TO DO
Drop the pictures; give again exactly the lines from the one holding "Image resolution: width=673" through the end of the data.

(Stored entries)
·····

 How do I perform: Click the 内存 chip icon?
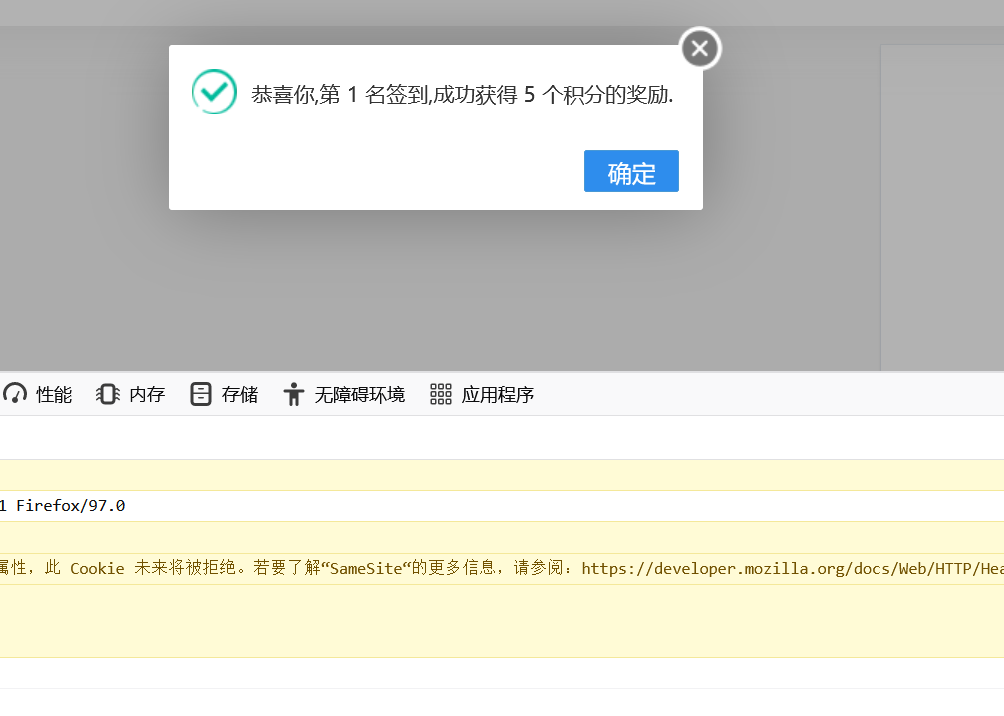pos(108,395)
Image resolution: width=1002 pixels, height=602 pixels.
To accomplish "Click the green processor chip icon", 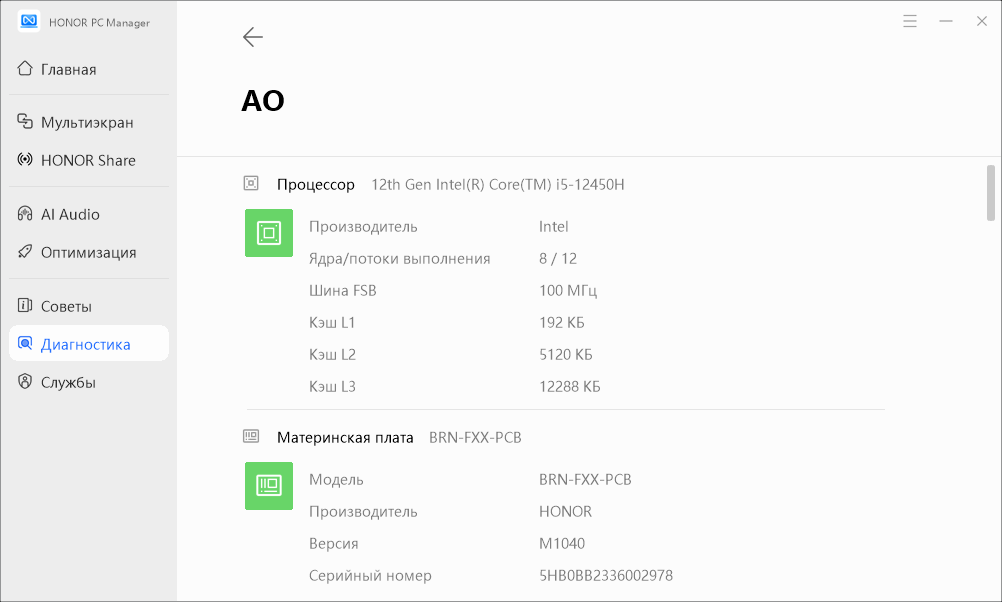I will pyautogui.click(x=269, y=233).
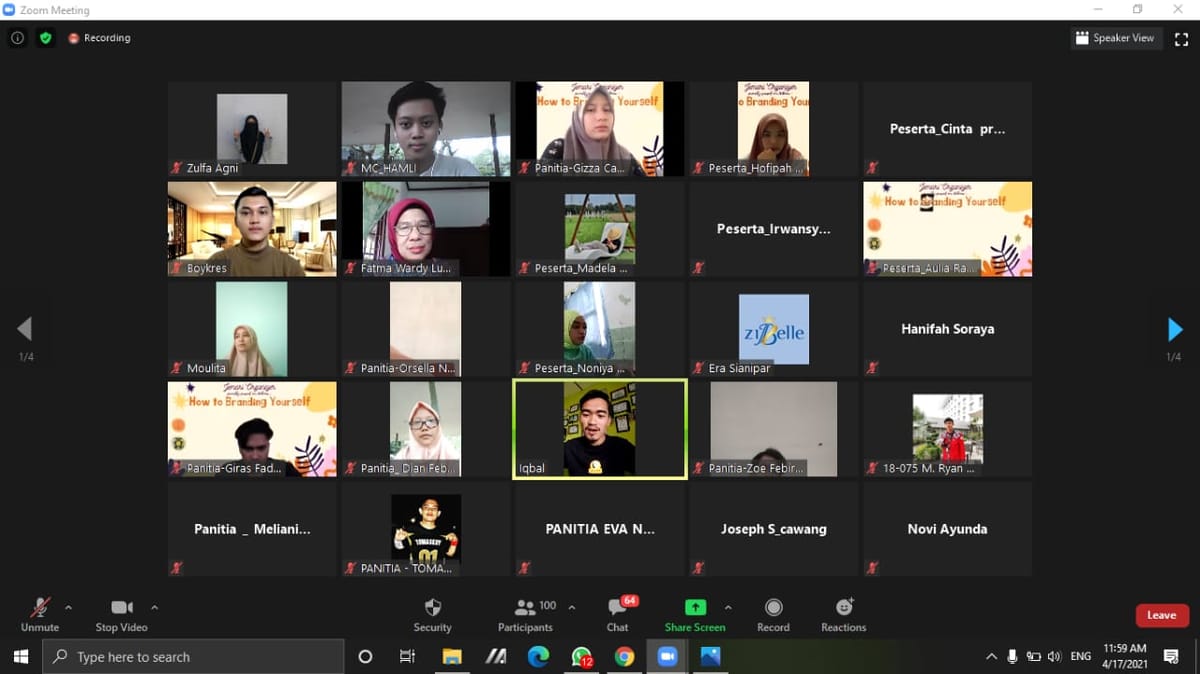Open the Participants panel
Screen dimensions: 1200x674
pos(525,608)
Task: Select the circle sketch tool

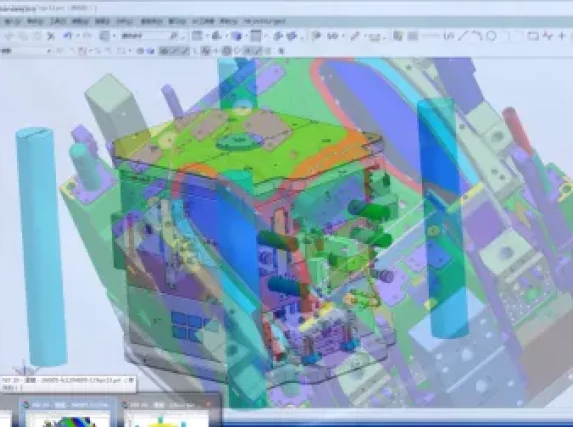Action: (492, 36)
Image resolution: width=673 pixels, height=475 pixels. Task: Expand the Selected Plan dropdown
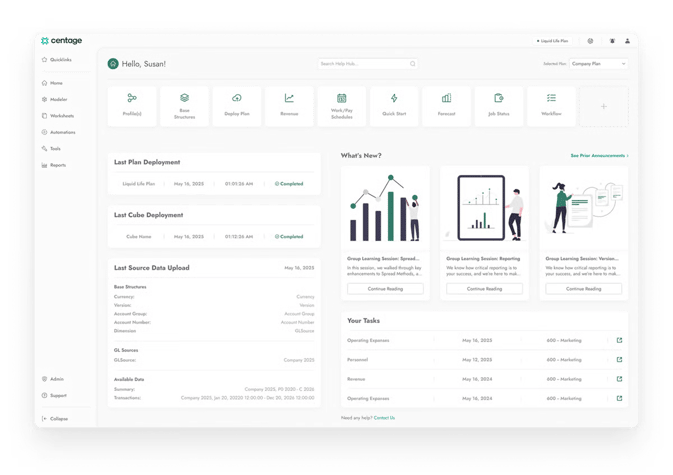(x=598, y=64)
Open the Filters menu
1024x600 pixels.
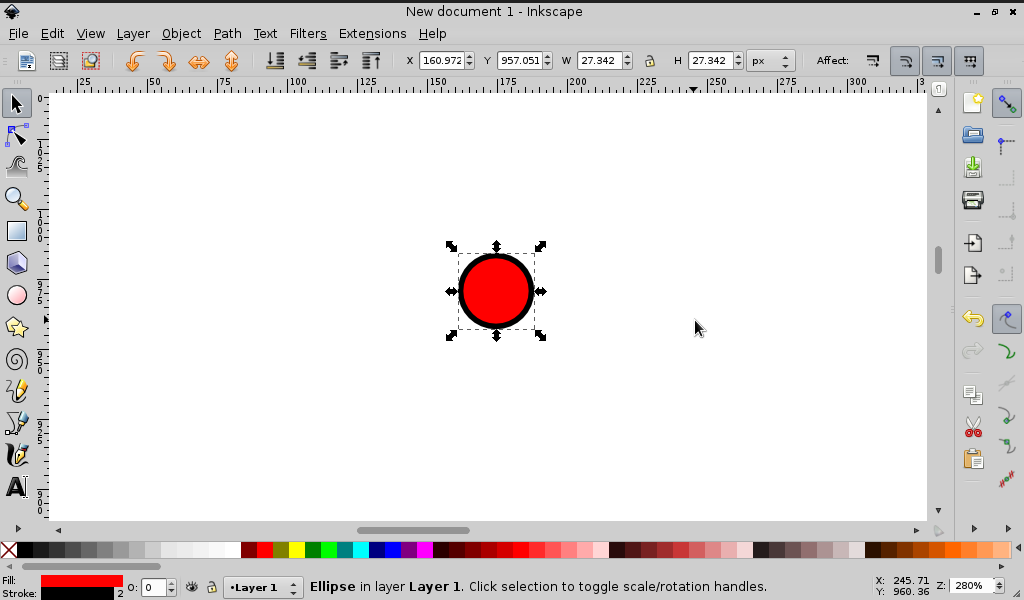pyautogui.click(x=308, y=33)
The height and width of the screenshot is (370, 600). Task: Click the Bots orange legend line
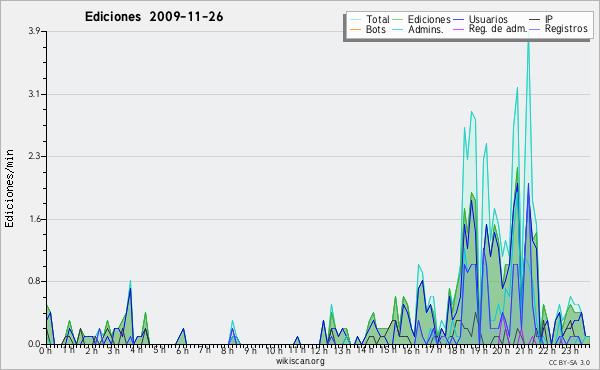(355, 29)
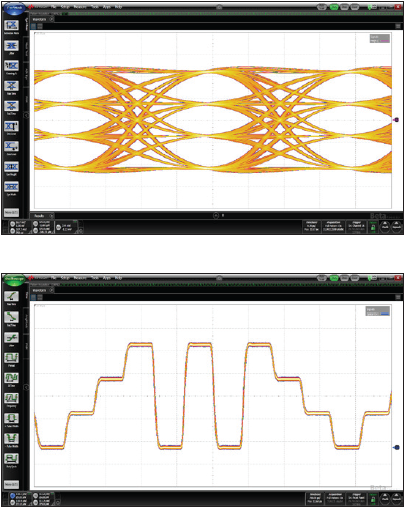Toggle the trigger lock icon in eye window status bar

point(373,227)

·····

TASK RESULT
Image resolution: width=673 pixels, height=475 pixels. Task: Expand the Selected Plan dropdown
(x=598, y=64)
Open the Filters menu
1024x600 pixels.
pyautogui.click(x=308, y=33)
The height and width of the screenshot is (370, 600). Task: Click the Bots orange legend line
(355, 29)
Toggle the trigger lock icon in eye window status bar

point(373,227)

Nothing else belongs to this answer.